• _OBJECTIVE_
Pull out every line of the data below that contains the string "Date", and copy each such line unchanged.

• _Text and element pointing data_

"""

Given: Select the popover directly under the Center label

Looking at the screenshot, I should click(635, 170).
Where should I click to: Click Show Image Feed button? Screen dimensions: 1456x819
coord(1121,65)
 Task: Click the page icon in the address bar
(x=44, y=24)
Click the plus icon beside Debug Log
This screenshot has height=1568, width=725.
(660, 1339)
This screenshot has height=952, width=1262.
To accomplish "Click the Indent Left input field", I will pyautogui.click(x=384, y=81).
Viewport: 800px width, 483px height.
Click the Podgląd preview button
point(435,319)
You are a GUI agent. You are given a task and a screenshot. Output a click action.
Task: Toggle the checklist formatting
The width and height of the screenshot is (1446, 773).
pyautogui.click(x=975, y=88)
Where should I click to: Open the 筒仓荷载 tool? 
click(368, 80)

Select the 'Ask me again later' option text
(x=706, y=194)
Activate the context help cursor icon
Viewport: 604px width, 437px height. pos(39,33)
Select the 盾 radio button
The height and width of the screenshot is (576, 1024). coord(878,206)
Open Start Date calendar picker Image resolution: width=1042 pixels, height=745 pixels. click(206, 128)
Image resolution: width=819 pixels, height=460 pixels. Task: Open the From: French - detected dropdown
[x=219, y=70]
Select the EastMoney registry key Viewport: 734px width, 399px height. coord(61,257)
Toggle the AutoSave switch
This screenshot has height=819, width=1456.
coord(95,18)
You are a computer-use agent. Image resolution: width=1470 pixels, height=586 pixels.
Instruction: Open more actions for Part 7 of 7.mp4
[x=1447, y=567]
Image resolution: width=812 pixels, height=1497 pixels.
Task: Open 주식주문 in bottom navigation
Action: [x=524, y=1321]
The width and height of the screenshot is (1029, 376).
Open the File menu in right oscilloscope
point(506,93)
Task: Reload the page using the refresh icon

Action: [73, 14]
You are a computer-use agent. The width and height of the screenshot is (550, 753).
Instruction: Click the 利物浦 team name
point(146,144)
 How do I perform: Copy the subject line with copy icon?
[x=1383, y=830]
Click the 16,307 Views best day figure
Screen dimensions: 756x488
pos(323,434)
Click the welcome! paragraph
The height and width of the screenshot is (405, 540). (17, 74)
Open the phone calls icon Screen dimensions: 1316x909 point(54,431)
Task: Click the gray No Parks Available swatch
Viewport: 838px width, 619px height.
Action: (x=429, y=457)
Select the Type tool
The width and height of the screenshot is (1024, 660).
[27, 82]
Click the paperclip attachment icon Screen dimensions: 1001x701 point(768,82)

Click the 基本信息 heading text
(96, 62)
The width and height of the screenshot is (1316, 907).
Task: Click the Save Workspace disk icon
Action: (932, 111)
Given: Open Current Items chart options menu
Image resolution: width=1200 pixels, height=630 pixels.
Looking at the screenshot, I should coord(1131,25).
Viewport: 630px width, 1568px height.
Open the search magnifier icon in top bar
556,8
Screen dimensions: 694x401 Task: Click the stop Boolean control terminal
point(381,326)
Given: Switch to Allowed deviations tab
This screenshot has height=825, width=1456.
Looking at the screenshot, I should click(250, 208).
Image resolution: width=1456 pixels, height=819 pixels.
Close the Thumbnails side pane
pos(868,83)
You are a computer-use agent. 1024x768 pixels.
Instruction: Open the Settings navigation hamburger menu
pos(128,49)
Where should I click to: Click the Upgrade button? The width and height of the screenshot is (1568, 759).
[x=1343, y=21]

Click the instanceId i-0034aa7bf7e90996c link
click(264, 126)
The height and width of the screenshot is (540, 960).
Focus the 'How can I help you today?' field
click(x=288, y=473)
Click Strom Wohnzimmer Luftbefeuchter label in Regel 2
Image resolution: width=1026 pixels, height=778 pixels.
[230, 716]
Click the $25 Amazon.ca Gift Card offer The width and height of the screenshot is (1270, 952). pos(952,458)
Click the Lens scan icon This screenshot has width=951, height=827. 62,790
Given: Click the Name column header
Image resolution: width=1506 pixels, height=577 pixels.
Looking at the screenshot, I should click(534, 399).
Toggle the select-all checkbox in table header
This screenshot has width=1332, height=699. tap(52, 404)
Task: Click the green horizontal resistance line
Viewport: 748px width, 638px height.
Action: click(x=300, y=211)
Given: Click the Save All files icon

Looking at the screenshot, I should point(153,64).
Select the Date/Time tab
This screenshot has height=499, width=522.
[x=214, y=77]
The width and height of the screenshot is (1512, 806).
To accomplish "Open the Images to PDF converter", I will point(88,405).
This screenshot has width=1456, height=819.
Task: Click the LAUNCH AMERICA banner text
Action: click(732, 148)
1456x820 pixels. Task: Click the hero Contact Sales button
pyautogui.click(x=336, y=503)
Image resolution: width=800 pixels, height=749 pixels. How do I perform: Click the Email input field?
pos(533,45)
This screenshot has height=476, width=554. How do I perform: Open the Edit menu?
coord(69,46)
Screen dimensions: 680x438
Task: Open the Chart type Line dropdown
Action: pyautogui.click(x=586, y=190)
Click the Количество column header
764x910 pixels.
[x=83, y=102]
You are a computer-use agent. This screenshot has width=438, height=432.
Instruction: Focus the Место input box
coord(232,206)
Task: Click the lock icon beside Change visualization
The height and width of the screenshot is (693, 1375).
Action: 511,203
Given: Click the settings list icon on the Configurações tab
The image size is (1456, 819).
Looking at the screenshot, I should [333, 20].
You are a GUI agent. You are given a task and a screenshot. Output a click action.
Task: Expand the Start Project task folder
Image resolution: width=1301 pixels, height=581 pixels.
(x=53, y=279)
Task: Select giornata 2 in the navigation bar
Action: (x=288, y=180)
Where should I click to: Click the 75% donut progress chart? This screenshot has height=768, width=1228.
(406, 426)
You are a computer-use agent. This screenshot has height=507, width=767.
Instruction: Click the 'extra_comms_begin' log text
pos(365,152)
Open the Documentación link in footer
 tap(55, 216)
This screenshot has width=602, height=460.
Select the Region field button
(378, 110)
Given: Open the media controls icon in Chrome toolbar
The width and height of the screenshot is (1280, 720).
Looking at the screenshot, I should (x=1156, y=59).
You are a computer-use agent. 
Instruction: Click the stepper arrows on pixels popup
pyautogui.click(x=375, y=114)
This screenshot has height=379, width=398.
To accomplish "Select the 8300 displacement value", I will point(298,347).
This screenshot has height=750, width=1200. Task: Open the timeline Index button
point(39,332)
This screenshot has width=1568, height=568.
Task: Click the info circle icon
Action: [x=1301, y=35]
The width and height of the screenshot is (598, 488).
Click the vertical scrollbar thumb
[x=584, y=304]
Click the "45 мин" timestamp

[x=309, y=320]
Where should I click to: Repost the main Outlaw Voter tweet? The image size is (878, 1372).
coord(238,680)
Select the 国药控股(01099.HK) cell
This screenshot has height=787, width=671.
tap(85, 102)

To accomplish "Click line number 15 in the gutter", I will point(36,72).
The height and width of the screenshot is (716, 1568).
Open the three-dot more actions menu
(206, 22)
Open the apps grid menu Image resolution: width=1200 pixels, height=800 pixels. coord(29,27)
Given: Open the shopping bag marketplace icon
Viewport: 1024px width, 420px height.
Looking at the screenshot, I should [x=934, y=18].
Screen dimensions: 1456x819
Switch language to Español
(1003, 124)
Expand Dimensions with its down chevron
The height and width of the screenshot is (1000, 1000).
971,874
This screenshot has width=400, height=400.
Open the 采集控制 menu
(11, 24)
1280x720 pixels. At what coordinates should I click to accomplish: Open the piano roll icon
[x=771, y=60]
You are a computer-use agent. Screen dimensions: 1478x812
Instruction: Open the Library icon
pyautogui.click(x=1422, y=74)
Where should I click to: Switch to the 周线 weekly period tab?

"""

• _EXERCISE RESPONSE_
Open Start Date calendar picker Image resolution: width=1042 pixels, height=745 pixels. click(206, 128)
Select the Date/Time tab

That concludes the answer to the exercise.